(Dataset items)

==========

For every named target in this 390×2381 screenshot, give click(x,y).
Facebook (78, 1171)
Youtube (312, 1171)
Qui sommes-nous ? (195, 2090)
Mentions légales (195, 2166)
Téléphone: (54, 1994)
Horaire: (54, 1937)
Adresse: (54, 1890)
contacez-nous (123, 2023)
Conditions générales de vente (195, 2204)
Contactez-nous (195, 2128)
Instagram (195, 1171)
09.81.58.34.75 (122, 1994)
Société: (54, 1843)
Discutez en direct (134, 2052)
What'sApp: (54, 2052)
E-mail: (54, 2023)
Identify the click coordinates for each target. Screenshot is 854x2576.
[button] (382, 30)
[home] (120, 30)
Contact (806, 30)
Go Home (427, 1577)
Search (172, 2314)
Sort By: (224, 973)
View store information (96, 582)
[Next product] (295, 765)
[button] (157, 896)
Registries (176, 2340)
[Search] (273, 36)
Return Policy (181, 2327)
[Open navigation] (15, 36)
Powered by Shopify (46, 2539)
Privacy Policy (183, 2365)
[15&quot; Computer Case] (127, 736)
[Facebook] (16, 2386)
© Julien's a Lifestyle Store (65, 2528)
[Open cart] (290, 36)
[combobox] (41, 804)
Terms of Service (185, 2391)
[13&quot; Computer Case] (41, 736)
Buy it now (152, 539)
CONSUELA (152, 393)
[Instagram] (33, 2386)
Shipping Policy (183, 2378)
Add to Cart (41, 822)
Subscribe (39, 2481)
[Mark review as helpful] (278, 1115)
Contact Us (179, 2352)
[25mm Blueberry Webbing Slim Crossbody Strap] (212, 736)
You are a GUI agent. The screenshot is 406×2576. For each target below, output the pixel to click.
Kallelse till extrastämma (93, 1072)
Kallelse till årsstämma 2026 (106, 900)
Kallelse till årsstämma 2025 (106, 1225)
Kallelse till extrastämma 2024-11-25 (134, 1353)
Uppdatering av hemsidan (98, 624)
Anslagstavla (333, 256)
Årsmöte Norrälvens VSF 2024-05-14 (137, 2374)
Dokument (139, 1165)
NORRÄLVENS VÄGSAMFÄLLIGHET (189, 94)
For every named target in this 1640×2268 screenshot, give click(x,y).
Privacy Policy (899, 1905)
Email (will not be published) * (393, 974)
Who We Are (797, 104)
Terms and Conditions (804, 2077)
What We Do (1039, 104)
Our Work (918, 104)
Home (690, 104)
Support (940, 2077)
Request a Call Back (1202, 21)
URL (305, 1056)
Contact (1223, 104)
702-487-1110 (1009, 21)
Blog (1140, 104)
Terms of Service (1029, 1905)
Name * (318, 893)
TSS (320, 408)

==========

## About this task:
Retype only the stretch of lines above starting at the one with "Conditions générales de vente (195, 2204)" and stopping at the one with "[button] (382, 30)", exactly as written, with both kept.

## Problem solution:
Conditions générales de vente (195, 2204)
Contactez-nous (195, 2128)
Instagram (195, 1171)
09.81.58.34.75 (122, 1994)
Société: (54, 1843)
Discutez en direct (134, 2052)
What'sApp: (54, 2052)
E-mail: (54, 2023)
Identify the click coordinates for each target. Screenshot is 854x2576.
[button] (382, 30)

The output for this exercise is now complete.